§ Collected data entries

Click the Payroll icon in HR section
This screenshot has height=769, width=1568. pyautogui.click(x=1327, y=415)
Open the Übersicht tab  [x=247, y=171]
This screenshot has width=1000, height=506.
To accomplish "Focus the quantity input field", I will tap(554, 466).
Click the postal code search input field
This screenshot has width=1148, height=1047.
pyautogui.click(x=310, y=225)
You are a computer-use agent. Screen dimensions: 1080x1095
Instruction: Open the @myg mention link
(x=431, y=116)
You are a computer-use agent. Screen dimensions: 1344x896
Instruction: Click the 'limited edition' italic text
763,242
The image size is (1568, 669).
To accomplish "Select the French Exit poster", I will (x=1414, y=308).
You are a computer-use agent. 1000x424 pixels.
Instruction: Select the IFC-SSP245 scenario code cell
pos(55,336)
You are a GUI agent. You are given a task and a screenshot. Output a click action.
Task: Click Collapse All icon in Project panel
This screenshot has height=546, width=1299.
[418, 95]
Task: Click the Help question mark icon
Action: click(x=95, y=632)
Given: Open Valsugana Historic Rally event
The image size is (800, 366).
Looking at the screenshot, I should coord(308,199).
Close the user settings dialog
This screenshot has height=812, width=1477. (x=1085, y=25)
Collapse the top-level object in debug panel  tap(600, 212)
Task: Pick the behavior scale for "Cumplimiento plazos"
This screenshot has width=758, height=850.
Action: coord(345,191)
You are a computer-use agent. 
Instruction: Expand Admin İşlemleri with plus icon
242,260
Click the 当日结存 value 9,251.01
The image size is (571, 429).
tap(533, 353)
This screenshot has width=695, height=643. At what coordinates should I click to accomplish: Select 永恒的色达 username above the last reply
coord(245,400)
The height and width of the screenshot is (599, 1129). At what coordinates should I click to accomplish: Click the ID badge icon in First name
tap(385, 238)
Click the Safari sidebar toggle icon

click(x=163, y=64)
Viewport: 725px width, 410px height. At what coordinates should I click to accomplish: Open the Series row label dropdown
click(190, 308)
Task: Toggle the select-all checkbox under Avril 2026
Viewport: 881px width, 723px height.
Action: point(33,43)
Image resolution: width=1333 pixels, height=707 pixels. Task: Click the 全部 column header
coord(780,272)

§ EXERCISE DIRECTIONS
The entries above hold a line with "Instruction: Select the" and a later line with "Given: Open Valsugana Historic Rally event". Write out exactly those lines and all lines between, nothing more.

§ RESULT OF THE TASK
Instruction: Select the IFC-SSP245 scenario code cell
pos(55,336)
You are a GUI agent. You are given a task and a screenshot. Output a click action.
Task: Click Collapse All icon in Project panel
This screenshot has height=546, width=1299.
[418, 95]
Task: Click the Help question mark icon
Action: click(x=95, y=632)
Given: Open Valsugana Historic Rally event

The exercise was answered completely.